What wflogs [v0.9.5] does, that fwlogwatch [v0.9.3] cannot do:

when used in conjonction with libadns, wflogs performs asynchronous reverse DNS resolution (sending multiple lookups in parallel), which makes wflogs considerably much faster.
wflogs is completely modular: new input (parsing) or output (report) modules (static or dynamic) can be easily added.
wflogs has other output formats: xml (using the wflogs DTD), human (human readable format), and netfilter, ipchains, ipfilter (translation from one log format to another).
wflogs has an interactive mode, particularly useful with realtime mode, as it acts as a very evolved "tail -f".
log entries can be selected using a filter conditional expression (a la Perl) with regular expressions, powerful date matching criterias, etc. Note that fwlogwatch supports selection and exclusion of specific hosts, ports, chains and branches, but this functionnality is far less powerful than the wflogs conditional filter expression.
obfuscation mode: useful for pushlishing log extracts without revealing too much information (IP addresses, MAC addresses, etc.).
MAC addresses are parsed as well (when available in log format), and the MAC hardware vendor can be displayed (guess from MAC address prefix).
the level of "strictness" in parsing can be determined (warnings, errors).
sort mode supports reverse order.
conditional whois lookup: whois lookup can be done systematically, or only if reverse DNS lookup failed.

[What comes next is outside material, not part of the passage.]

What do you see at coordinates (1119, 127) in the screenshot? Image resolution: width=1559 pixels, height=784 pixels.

What fwlogwatch [v0.9.3] does, that wflogs [v0.9.5] cannot do:

support for ipfw, NetScreen, Windows XP firewall and Elsa Lancom router.
produces customizable incident reports that can be sent via email.
daemon providing realtime monitoring on a web page, with actions using an external program.
HTML output can use external cascading stylesheet.
gzip-compressed logs are supported.
fwlogwatch is internationalized: English, German, Portuguese, Swedish, simplified and traditional Chinese are currently supported.

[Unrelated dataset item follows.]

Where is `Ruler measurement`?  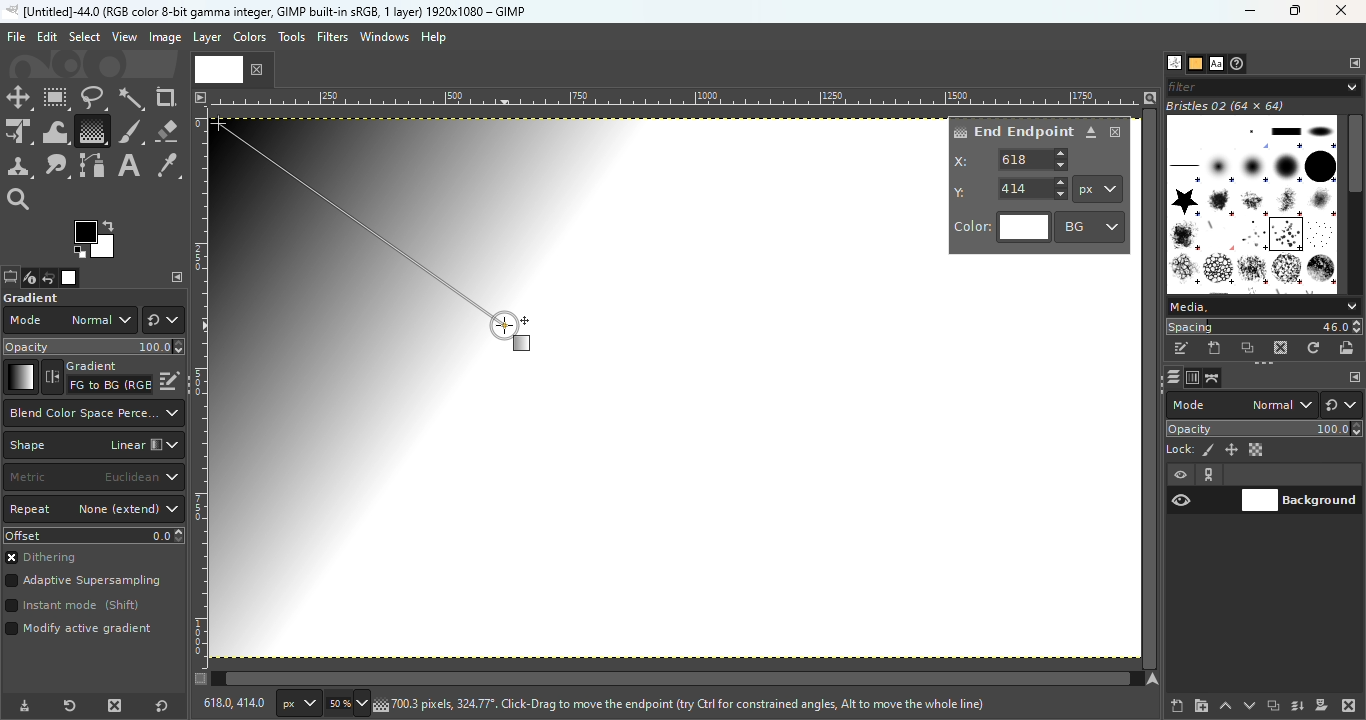 Ruler measurement is located at coordinates (1098, 189).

Somewhat subjective comments on fwlogwatch functionnalities missing in wflogs:

for the moment, both fwlogwatch and wflogs realtime mode are active and synchronous (read every second), which works with every firewalling tool producing a logfile. But some firewalling systems can provide asynchronous logging (-> passive wait) through a device. So wflogs will provide both active and passive (if supported by the firewalling system) real-time modes, to be as efficient as possible.
fwlogwatch realtime mode is a daemon which serves a web page. But web pages are not made for real-time notification, and this is not flexible enough. So wflogs offers an interactive shell mode, as well as the infrastructure for a Web page (see the soon to come phpwflogs), or for a X11 command (that will be called xwflogs), or any other interactive upperlayer.
even more input formats should be supported by wflogs. They will be added in the future, and that can be done very quickly, due to the very modular nature of the wflogs underlying library. Contributions are welcome.
I'm personnally sceptical about the production of customizable incident reports that can be sent automatically via email. I wouldn't do that myself, as false positives can lead to false reports and big annoyances for everyone (I've already seen such cases with fwlogwatch...). So I do not intend to implement this in wflogs for the moment. At least, this is clearly not one of my priorities, but if someone wants to help...
considering the lack of compressed file handling in wflogs, that is not really a big problem since you can use "zcat *.gz | wflogs -".
as far as the i18n is concerned, everything is ready (gettextized), and we're only waiting for translators. Contributors wanted!